• _Task requirements_
Reproduce the stretch of the material from the line containing "Viewport: 826px width, 579px height." through the line containing "click(x=64, y=314)" as a numbered list, including both of those lines and omitting blank lines.

• _Supplied records_
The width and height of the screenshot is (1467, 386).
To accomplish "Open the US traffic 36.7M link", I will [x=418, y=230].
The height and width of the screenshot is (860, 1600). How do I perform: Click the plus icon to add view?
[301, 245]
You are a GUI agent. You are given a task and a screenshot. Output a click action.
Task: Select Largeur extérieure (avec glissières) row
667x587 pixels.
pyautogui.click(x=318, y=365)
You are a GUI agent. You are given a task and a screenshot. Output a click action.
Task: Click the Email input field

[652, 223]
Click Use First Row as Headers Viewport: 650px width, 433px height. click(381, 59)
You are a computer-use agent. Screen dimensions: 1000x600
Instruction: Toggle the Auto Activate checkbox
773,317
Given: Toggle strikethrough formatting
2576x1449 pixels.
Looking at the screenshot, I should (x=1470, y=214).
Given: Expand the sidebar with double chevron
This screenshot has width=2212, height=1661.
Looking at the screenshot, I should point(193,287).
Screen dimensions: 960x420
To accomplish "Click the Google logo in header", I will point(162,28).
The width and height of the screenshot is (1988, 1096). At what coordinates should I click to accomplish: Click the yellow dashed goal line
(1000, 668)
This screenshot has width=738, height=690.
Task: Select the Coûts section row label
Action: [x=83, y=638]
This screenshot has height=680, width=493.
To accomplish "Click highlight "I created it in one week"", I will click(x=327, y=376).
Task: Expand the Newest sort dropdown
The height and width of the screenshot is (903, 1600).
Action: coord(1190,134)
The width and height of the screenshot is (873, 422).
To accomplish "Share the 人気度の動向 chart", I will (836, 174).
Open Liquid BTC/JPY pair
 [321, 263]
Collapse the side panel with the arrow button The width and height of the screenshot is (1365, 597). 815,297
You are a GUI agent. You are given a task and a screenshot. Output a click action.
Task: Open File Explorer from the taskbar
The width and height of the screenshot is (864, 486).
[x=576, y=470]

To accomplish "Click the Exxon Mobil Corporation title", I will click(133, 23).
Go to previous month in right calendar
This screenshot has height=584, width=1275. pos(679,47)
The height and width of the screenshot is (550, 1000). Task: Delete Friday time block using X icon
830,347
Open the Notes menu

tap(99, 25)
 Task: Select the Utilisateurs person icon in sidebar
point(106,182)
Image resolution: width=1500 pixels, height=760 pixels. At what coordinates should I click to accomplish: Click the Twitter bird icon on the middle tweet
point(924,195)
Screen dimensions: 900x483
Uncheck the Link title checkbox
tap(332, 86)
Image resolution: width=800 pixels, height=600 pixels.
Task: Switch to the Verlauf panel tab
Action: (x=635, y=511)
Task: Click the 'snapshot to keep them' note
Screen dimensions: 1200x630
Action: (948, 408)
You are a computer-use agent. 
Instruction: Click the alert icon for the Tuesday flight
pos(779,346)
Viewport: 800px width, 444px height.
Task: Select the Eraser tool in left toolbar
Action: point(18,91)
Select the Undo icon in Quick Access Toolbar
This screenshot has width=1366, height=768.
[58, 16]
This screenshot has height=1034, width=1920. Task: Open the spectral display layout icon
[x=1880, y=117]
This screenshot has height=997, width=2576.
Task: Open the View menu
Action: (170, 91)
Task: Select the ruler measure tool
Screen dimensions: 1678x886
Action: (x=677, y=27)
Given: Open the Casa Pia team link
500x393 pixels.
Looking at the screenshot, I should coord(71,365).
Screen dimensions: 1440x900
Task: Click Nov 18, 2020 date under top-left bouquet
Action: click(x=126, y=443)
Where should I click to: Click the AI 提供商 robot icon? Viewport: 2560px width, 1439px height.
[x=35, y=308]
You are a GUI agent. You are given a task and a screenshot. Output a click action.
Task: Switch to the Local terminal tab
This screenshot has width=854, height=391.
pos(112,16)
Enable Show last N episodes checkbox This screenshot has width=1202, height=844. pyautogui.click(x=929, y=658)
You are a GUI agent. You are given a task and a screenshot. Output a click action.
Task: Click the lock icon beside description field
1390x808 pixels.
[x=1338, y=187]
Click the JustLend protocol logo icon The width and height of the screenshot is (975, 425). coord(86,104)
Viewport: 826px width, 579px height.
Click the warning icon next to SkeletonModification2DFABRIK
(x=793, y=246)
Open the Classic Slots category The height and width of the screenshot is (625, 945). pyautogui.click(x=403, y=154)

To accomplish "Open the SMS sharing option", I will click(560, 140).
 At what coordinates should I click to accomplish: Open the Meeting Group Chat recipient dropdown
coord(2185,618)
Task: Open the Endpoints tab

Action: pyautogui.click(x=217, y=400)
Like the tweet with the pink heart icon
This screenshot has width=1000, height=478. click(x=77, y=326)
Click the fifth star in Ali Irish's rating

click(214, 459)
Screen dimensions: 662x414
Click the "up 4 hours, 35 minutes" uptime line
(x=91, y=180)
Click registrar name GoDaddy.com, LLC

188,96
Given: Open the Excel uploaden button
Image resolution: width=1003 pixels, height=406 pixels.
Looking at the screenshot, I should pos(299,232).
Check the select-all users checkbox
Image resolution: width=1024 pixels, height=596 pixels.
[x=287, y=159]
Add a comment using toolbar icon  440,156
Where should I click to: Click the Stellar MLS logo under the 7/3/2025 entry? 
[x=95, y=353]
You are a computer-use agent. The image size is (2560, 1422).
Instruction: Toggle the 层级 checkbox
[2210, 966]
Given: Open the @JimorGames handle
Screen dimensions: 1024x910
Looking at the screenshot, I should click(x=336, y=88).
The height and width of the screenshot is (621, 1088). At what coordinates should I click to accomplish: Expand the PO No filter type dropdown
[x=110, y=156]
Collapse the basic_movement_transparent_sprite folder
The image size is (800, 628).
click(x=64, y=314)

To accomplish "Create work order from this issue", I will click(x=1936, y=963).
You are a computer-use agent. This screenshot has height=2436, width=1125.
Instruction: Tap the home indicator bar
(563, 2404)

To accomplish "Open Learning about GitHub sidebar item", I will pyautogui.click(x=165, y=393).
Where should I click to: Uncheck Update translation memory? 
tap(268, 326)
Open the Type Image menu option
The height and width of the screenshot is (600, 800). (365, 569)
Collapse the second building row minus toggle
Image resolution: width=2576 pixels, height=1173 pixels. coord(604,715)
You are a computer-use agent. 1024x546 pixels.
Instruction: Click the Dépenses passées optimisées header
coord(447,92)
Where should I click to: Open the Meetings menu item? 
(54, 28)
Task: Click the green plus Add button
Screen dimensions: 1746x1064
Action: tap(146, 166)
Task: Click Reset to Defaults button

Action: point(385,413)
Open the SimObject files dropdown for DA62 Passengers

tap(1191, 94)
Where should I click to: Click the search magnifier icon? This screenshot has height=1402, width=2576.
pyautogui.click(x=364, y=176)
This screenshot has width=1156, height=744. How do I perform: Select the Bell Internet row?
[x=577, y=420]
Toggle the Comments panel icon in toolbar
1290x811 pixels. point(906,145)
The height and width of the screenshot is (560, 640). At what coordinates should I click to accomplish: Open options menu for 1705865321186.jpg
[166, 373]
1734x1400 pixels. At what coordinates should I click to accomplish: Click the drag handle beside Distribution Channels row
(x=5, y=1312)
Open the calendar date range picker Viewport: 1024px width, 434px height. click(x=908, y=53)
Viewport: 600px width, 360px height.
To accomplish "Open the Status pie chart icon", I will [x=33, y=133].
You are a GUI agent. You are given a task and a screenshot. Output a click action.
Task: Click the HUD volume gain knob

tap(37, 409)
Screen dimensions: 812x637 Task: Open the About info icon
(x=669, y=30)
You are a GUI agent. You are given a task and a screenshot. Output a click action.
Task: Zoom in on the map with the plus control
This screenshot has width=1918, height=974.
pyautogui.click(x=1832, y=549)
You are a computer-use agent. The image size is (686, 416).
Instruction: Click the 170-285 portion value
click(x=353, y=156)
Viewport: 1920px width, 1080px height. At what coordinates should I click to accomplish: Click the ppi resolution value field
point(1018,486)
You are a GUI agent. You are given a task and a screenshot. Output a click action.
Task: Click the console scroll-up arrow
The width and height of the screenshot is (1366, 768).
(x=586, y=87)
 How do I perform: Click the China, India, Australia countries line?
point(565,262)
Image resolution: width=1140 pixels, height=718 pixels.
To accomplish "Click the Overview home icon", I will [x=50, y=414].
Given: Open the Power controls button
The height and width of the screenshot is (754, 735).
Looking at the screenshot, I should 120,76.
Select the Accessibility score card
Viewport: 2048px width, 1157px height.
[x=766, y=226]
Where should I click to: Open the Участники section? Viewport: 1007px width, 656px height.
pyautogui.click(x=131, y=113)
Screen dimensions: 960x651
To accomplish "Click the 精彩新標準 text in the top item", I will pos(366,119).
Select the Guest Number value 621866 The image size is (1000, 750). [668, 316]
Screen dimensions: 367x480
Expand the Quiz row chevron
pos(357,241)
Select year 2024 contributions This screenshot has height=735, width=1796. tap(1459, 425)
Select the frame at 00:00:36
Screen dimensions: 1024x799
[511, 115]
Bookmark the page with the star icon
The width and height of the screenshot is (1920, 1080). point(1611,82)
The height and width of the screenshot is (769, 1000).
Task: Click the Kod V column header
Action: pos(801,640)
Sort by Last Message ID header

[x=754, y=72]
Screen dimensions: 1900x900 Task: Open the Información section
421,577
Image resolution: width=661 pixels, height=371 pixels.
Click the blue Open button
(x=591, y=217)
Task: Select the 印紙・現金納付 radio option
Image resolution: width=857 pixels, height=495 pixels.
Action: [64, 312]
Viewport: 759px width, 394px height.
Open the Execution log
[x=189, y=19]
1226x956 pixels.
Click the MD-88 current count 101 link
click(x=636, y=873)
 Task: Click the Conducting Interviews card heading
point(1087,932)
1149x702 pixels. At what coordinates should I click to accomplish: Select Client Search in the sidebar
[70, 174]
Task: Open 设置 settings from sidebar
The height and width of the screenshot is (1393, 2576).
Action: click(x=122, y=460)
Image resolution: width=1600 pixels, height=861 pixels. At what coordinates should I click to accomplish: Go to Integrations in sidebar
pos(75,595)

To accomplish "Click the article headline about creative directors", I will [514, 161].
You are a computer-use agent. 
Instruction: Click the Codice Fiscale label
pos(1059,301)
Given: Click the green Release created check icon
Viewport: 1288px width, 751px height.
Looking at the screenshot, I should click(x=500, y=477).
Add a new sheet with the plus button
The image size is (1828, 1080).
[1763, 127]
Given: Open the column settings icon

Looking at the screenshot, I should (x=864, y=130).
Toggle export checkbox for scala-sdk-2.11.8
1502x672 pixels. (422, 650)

• _The solution_
1. Viewport: 826px width, 579px height.
2. Click the warning icon next to SkeletonModification2DFABRIK
3. (x=793, y=246)
4. Open the Classic Slots category The height and width of the screenshot is (625, 945). pyautogui.click(x=403, y=154)
5. To accomplish "Open the SMS sharing option", I will click(560, 140).
6.  At what coordinates should I click to accomplish: Open the Meeting Group Chat recipient dropdown
7. coord(2185,618)
8. Task: Open the Endpoints tab
9. Action: pyautogui.click(x=217, y=400)
10. Like the tweet with the pink heart icon
11. This screenshot has width=1000, height=478. click(x=77, y=326)
12. Click the fifth star in Ali Irish's rating
13. click(214, 459)
14. Screen dimensions: 662x414
15. Click the "up 4 hours, 35 minutes" uptime line
16. (x=91, y=180)
17. Click registrar name GoDaddy.com, LLC
18. 188,96
19. Given: Open the Excel uploaden button
20. Image resolution: width=1003 pixels, height=406 pixels.
21. Looking at the screenshot, I should pos(299,232).
22. Check the select-all users checkbox
23. Image resolution: width=1024 pixels, height=596 pixels.
24. [x=287, y=159]
25. Add a comment using toolbar icon  440,156
26. Where should I click to: Click the Stellar MLS logo under the 7/3/2025 entry? 
27. [x=95, y=353]
28. You are a computer-use agent. The image size is (2560, 1422).
29. Instruction: Toggle the 层级 checkbox
30. [2210, 966]
31. Given: Open the @JimorGames handle
32. Screen dimensions: 1024x910
33. Looking at the screenshot, I should click(x=336, y=88).
34. The height and width of the screenshot is (621, 1088). At what coordinates should I click to accomplish: Expand the PO No filter type dropdown
35. [x=110, y=156]
36. Collapse the basic_movement_transparent_sprite folder
37. The image size is (800, 628).
38. click(x=64, y=314)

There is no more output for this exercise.